EU holds high-level Israel talks after Amnesty calls for accountability

The EU-Israel meeting comes after Amnesty International’s EU office director, Eve Geddie, on Friday said ‘any cooperation must focus on dismantling Israel’s cruel system of oppression and domination’.

The European Union and Israel held high-level talks on Monday for the first time in a decade, with Brussels keen to press Israel on how to put in place a two-state solution to the Palestine-Israel conflict.

EU foreign policy chief Josep Borrell welcomed the recent support from premier Yair Lapid – who took part in Monday’s talks by videoconference – for a solution of this type.

It comes after public statements from Lapid supporting a two-state solution despite continued settlement expansions, seen as a major obstacle to peace between Israel and the Palestinians.

“This is also what we want to push for. We want the resumption of a political process that can lead to a two-state solution and a comprehensive regional peace,” Borrell said. “We have to explore how we can put this into practice.”

“It’s better to sit and discuss frankly, than to avoid any contact. Certainly we disagree.
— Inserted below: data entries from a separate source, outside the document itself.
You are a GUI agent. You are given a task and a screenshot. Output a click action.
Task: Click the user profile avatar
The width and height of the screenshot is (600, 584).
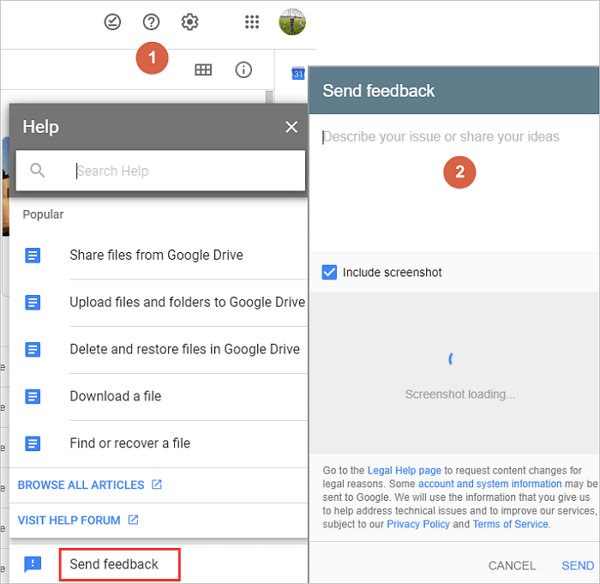click(x=291, y=22)
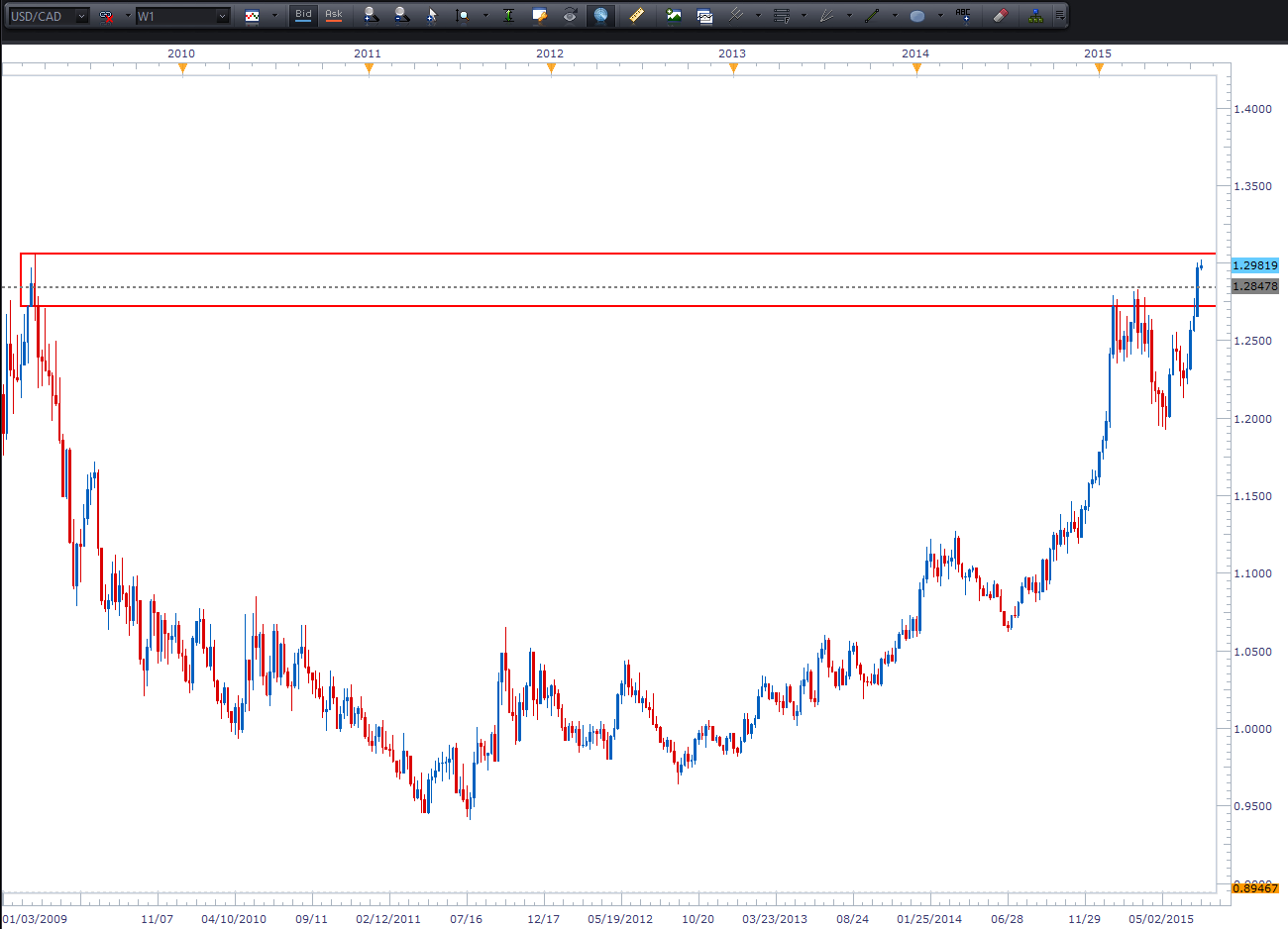1288x929 pixels.
Task: Select the ruler measurement tool
Action: (x=636, y=16)
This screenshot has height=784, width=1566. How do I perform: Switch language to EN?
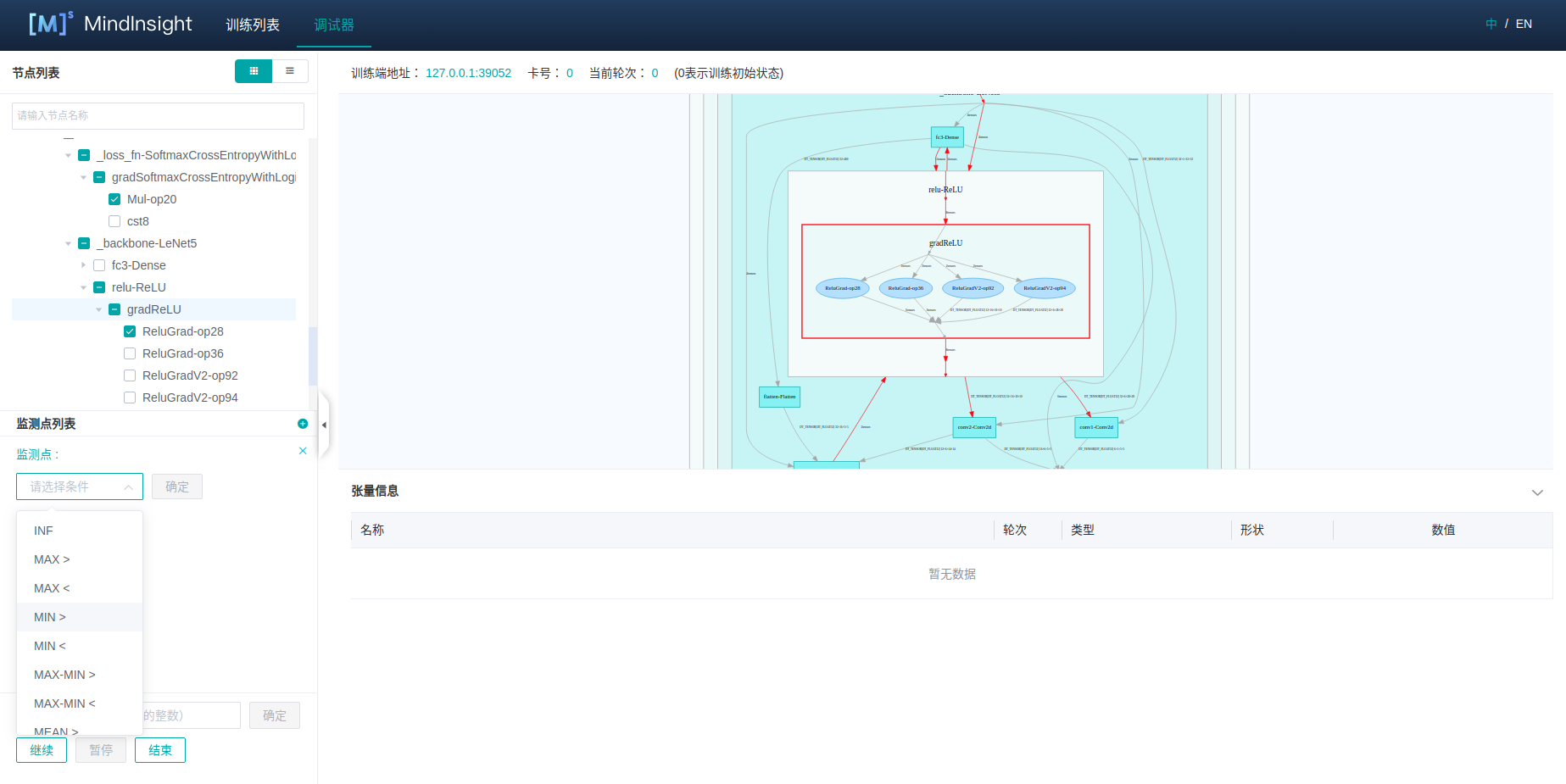[x=1524, y=24]
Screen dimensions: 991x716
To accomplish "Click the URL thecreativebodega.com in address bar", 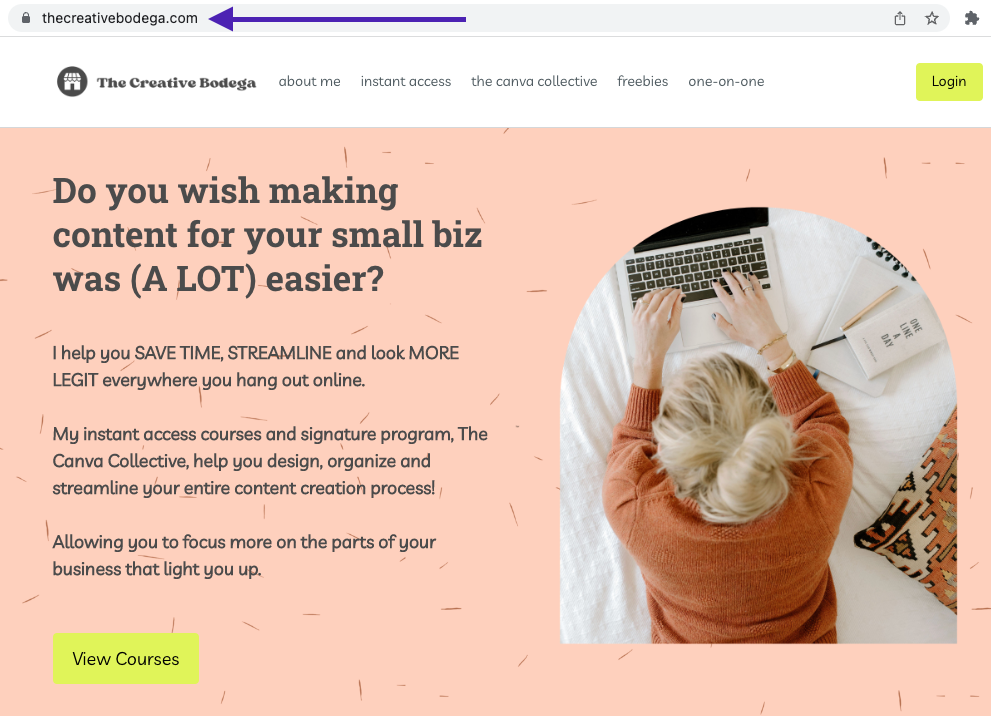I will pos(120,18).
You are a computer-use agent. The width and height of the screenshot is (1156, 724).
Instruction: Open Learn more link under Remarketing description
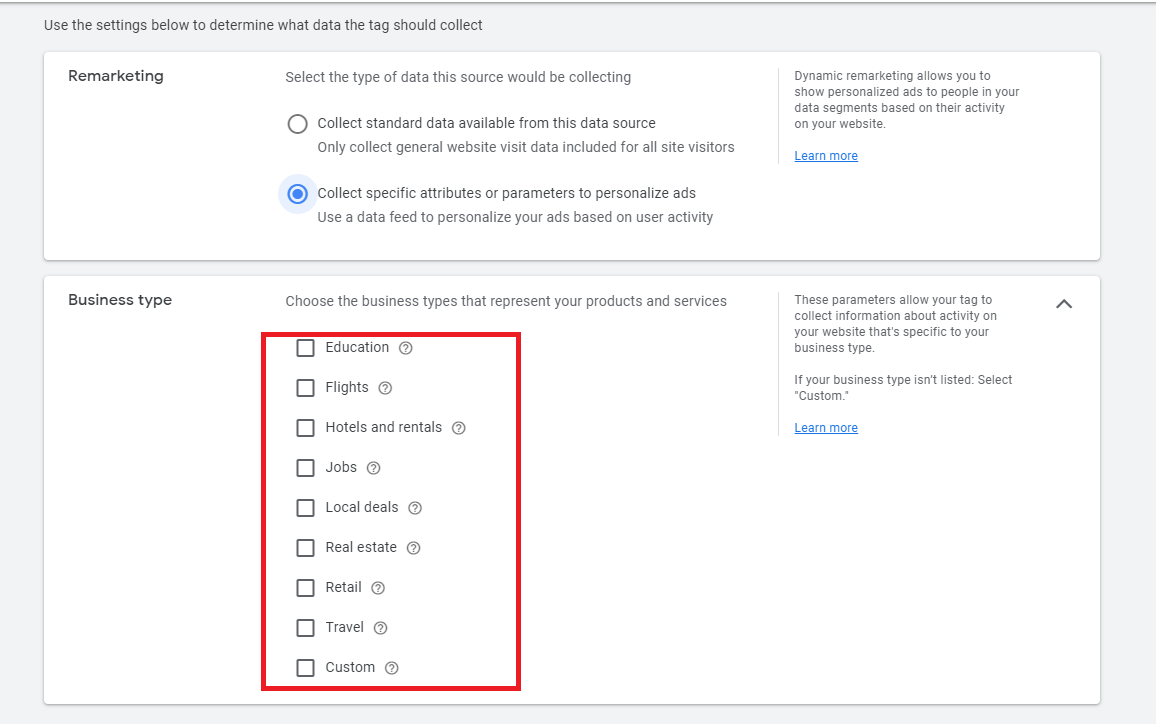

Certainly we express concern, but I think it’s more positive to sit and discuss,” Borrell told reporters in Brussels.

But Amnesty International’s EU office director, Eve Geddie, warned on Friday that “Israel is committing the crime of apartheid against Palestinians”.

“This is a crime against humanity requiring the EU to hold Israel’s leaders to account, and to ensure it in no way supports their apartheid system,” she said ahead of Monday’s discussions.

“Any cooperation must focus on dismantling Israel’s cruel system of oppression and domination.”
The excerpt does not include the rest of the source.